▸ ASSIGNED TASK A: In the article on Louisiana's economic reopening, rewrite the paragraph beginning "The 18-member panel will take the form" in fewer words, keeping its main facts.
▸ ASSIGNED TASK B: Reproduce the passage of the article on Louisiana's economic reopening starting with "The 18-member panel" and going on through "Secretary Don Pierson.".

Louisiana Gov. John Bel Edwards said Thursday that while life in the state would not fully return “back to normal” until a vaccine is found for COVID-19, he said he would not wait for that before reopening the economy.
“This is going to be a process that’s going to unfold over a number of weeks and months and so forth,” he said, adding, “we’re not going to get back to normal until we have a vaccine and some effective therapeutic treatments, but we’re not going to wait till then before we start to reopen the economy, get businesses back open, get workers back to work.”
Edwards said state authorities have developed a process for reopening, which involves setting up an advisory commission called Resilient Louisiana.
“COVID-19 represents a historic challenge to our ability to respond medically and save lives, but it also represents a tremendous challenge for Louisiana’s economy and the prosperity of each one of our residents,” Edwards said in a written statement. “For these reasons, we need a comprehensive game plan for creating a more resilient Louisiana.”
The 18-member panel will take the form of a state commission that will be tasked with “examining Louisiana’s economy amid the COVID-19 pandemic and making recommendations for more resilient business-related activities and commerce in the coming months.” It will include Lt. Gov. Billy Nungesser and will be co-chaired by Louisiana Economic Development Secretary Don Pierson.
“I look forward to serving on this commission to find the best possible return of our economy,” Nungesser said. “We have been tested as a state before with hurricanes, floods and the 2010 oil spill, and we have always shown our resilience in our ability to come back stronger. If anyone is able to bounce back from this COVID-19 crisis, it’s Louisianans.”
The commission will be charged with strengthening specific sectors of the state’s economy, including education, energy, health care, manufacturing, and tourism.
“Our commission’s task to build a more resilient Louisiana will take a deep dive into all aspects of our economy, how sectors have been impacted and how we can safely re-energize them for long-term success in an uncertain future,” commission co-chair Pierson said.
It will also work on developing strategies to make communities more resilient in the face of future health care threats and other risks.
“We all recognize that COVID-19 brings a unique and different kind of threat, and we will work as a team to create the very best practices for moving forward today and for building resiliency tomorrow,” Pierson said.

▸ EXCERPTED RECORDS:
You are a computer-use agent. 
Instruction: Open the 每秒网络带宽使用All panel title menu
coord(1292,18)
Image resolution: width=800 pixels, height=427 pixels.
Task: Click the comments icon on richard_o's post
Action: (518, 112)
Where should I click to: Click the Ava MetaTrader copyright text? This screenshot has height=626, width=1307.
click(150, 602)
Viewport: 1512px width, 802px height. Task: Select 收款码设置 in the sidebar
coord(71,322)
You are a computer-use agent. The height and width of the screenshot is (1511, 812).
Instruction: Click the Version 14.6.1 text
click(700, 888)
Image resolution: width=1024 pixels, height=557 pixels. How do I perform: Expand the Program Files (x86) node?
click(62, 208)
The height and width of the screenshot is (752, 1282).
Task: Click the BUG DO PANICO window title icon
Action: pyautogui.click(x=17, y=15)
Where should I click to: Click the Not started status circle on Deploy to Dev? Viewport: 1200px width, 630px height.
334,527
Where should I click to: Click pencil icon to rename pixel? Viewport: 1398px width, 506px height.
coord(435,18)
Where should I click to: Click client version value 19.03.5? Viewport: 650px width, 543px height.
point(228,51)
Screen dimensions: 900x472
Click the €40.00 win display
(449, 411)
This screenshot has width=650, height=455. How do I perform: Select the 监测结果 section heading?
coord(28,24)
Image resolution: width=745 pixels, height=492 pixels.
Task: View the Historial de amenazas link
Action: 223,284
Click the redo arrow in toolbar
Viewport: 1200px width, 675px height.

▸ ANSWER BOX A: The 18-member state commission will examine Louisiana's economy during the COVID-19 pandemic and recommend more resilient business activities and commerce for the coming months. Lt. Gov. Billy Nungesser will serve on it, and Louisiana Economic Development Secretary Don Pierson will co-chair it.

▸ ANSWER BOX B:
The 18-member panel will take the form of a state commission that will be tasked with “examining Louisiana’s economy amid the COVID-19 pandemic and making recommendations for more resilient business-related activities and commerce in the coming months.” It will include Lt. Gov. Billy Nungesser and will be co-chaired by Louisiana Economic Development Secretary Don Pierson.